Le cas d'usage typique n'est pas malveillant : un développeur colle une ligne de log pour déboguer, et la ligne contient une clé. Une fois envoyée, on ne peut plus la rappeler. Le scanner s'intercale dans cet écart d'une seconde où la correction est encore gratuite.
Il s'exécute uniquement sur le texte fourni et ne conserve rien — l'analyse a lieu et disparaît avec elle.
Exemples
- « [DEBUG] outbound request headers: Authorization: Bearer sk_live_9aZ2…k7 »
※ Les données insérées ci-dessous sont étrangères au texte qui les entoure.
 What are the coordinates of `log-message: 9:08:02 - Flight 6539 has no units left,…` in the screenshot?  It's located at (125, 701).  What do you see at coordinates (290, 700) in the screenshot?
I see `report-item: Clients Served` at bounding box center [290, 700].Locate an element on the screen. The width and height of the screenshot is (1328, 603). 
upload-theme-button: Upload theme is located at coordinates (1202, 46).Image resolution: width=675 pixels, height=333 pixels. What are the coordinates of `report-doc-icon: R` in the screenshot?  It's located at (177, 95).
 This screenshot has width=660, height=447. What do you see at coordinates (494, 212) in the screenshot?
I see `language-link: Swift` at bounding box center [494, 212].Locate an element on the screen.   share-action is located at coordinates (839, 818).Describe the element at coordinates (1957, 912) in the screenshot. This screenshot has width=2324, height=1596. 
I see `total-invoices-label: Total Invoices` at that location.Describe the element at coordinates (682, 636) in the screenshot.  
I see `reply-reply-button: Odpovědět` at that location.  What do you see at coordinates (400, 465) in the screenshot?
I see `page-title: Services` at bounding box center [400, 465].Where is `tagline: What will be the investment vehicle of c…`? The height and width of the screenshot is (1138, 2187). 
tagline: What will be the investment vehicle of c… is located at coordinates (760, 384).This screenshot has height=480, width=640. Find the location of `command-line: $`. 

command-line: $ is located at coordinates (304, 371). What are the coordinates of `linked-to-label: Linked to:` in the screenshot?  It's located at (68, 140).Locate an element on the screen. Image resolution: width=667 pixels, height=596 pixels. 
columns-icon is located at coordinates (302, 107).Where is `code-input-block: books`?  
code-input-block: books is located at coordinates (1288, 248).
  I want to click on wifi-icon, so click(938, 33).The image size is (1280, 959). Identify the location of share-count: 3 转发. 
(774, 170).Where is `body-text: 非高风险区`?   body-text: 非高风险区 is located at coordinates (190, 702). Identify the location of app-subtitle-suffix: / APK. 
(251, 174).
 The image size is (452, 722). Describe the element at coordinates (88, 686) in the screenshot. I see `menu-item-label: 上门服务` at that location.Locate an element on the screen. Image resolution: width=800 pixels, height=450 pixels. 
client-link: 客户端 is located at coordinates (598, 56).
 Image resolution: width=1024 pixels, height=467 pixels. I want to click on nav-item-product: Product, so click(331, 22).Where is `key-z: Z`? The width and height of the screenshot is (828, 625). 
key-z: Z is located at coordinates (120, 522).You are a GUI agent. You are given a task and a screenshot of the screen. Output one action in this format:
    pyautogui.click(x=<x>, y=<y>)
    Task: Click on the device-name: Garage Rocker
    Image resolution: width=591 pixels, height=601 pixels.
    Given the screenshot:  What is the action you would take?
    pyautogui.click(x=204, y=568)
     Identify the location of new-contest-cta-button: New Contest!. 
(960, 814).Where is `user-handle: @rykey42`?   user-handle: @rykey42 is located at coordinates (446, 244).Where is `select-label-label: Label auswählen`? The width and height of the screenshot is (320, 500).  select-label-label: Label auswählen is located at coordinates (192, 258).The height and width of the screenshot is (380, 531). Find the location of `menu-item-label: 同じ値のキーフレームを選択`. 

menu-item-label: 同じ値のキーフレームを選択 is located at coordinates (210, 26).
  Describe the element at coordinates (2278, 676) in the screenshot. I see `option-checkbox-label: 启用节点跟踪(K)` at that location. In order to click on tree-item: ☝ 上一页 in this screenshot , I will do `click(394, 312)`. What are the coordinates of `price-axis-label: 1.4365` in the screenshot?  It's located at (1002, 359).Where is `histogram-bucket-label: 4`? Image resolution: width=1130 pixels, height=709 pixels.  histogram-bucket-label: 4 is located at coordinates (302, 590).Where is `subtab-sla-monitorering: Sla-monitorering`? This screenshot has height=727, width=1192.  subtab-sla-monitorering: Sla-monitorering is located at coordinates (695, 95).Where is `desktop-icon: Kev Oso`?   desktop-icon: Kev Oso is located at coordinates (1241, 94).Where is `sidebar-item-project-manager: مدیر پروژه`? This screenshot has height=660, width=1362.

- Détecté : jeton secret de type clé secrète (préfixe sk_live_), position surlignée. Action : retirer avant envoi ; faire tourner la clé si elle a déjà quitté votre machine.
Un secret aperçu une fois est un secret à révoquer.
- « Résume ce ticket : client Jean Martin, jean.martin@exemple.fr, +33 6 12 34 56 78, a demandé… »
- Détecté : nom, e-mail, numéro de téléphone. Suggestion : pseudonymiser avant de l'envoyer au modèle, surtout si les prompts sont journalisés ou utilisés pour l'évaluation.